The concert continued with the Violin Concerto by Christopher Rouse, performed by Cho-Liang (Jimmy) Lin, the dedicatee. Jimmy played with an unassuming elegance and buoyancy, sailing over technical hurdles and unveiling the intimate moments in the largely scored work. The piece begins with the solo violin, with a first-desk violin, viola, and cello added one at a time to form a string quartet. The student soloists were a fine match for the master, who set a wonderful example and then invited each player to join in. As with Mahler, Rouse alternated between a chamber music setting with fewer players and the full orchestra, which allowed for a wide range of characters and emotions. Jimmy’s unforced sound was only occasionally overshadowed by the full orchestra. Three full-blown tutti parts were without the solo violin, and the orchestra took full advantage of the orchestration, producing rich sonorities. While it is shown as a two-movement work, the Rouse sounded more like a rhapsody to me. It provided an excellent vehicle for Jimmy, highlighting his strengths as a soloist and chamber musician.
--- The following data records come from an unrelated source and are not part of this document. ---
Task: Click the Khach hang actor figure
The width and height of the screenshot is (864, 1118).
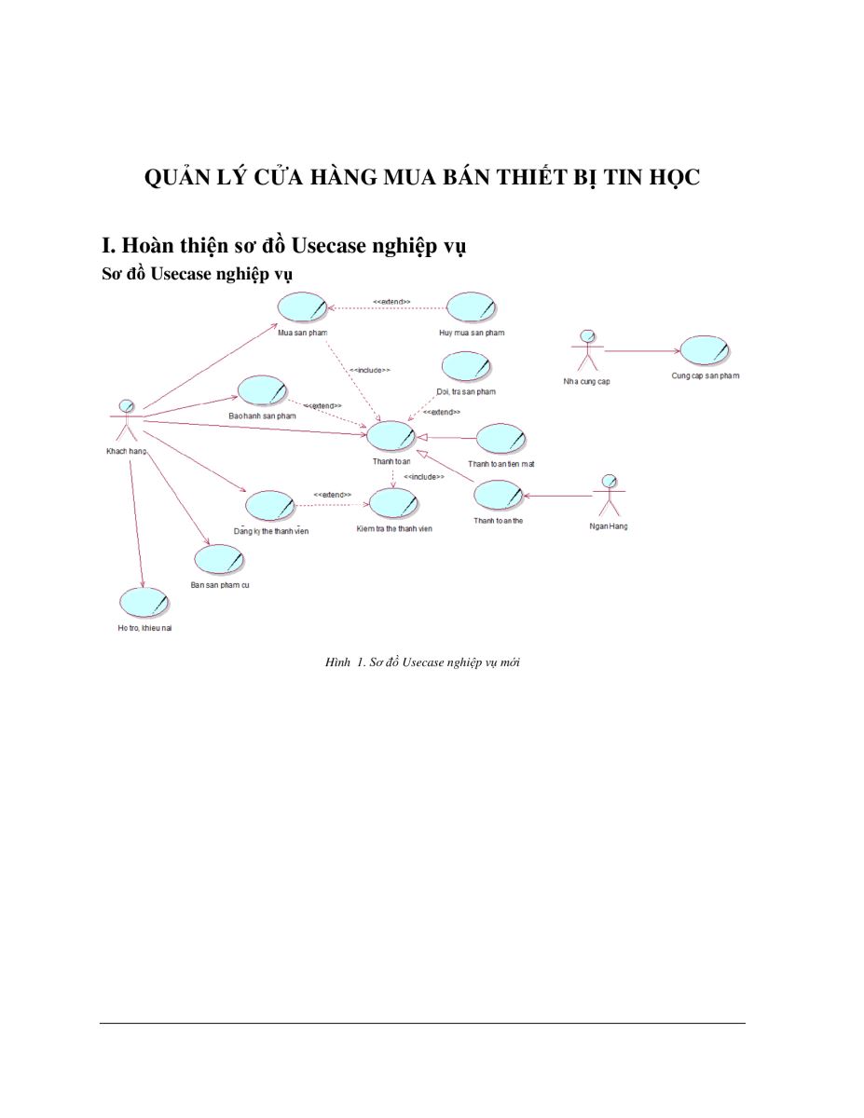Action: pos(126,420)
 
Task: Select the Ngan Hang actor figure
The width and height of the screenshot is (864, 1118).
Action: pos(610,495)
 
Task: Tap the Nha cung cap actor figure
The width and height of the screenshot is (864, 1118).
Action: pos(587,350)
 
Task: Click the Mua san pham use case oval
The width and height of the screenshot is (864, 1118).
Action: pos(303,307)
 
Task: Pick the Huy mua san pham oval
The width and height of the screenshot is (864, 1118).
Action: pos(472,307)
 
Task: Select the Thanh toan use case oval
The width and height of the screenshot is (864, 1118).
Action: pos(391,436)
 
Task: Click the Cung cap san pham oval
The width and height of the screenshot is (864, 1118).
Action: pos(705,351)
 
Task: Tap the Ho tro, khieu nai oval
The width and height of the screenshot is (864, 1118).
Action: pos(144,603)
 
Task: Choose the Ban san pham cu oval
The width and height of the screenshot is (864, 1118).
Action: pos(219,559)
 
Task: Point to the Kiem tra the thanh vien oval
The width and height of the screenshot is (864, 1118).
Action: pos(393,503)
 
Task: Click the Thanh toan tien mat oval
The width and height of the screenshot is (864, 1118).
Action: pos(501,439)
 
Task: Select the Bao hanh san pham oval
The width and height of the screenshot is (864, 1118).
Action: pos(262,390)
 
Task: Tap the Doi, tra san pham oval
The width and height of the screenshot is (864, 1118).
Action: pos(466,367)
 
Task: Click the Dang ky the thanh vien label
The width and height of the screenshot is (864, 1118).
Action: pos(271,531)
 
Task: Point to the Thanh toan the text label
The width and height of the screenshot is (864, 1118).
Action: pos(498,521)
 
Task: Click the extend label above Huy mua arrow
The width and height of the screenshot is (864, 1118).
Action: pos(391,302)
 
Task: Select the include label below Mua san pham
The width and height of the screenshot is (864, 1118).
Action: pos(370,370)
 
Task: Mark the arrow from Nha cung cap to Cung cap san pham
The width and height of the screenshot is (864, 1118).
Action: pos(642,351)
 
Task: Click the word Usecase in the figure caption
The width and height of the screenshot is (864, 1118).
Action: pos(423,662)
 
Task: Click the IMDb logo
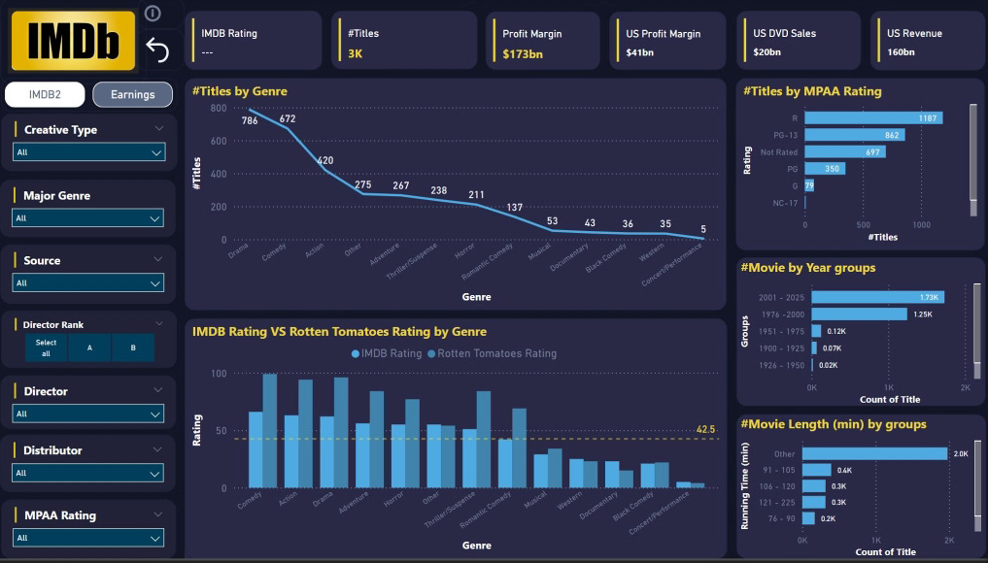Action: pos(73,41)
The final work was Bartok’s Concerto for Orchestra. It is Bartok’s most performed and recorded work, and is a favorite with conductors, orchestras, and audiences. The soloists are sections of the orchestra, performing individually or together. What was revealed in this performance was an expertly trained ensemble with no weak links. The opening, with the basses and celli in octaves, was expertly balanced in favor of the lower octave. This attention to details of balance was evident throughout, and the beauty of sound in each section was a pleasure to the ear. (Although, I am partial to wanting a bit more color in the violas.) Moments that stood out were numerous–a selected few include wind duets played at different intervals in the second movement. (Some hear this movement as the procession of pairs of animals into Noah’s arc, while others dismiss that idea completely.) The opening of the third movement, Elegia, was exquisitely colorful, joined shortly later by a plaintive oboe solo. The fourth movement was Bartok’s parody of Shostakovich’s Seventh Symphony, complete with two (ahem) farts in the slide trombone. The Finale contains brilliant passages in the strings that were, again, devoid of insecurities or faking. In the jubilant final dance the orchestra let loose, prompting a standing ovation for their stellar performance.


As the old saying goes, “How do you get to Carnegie Hall? Practice, practice, practice.” Well, the practice has been done, and they’re ready to do us proud. I have a feeling that after their concerts on the east coast, people will be asking, “How do you get to Houston?”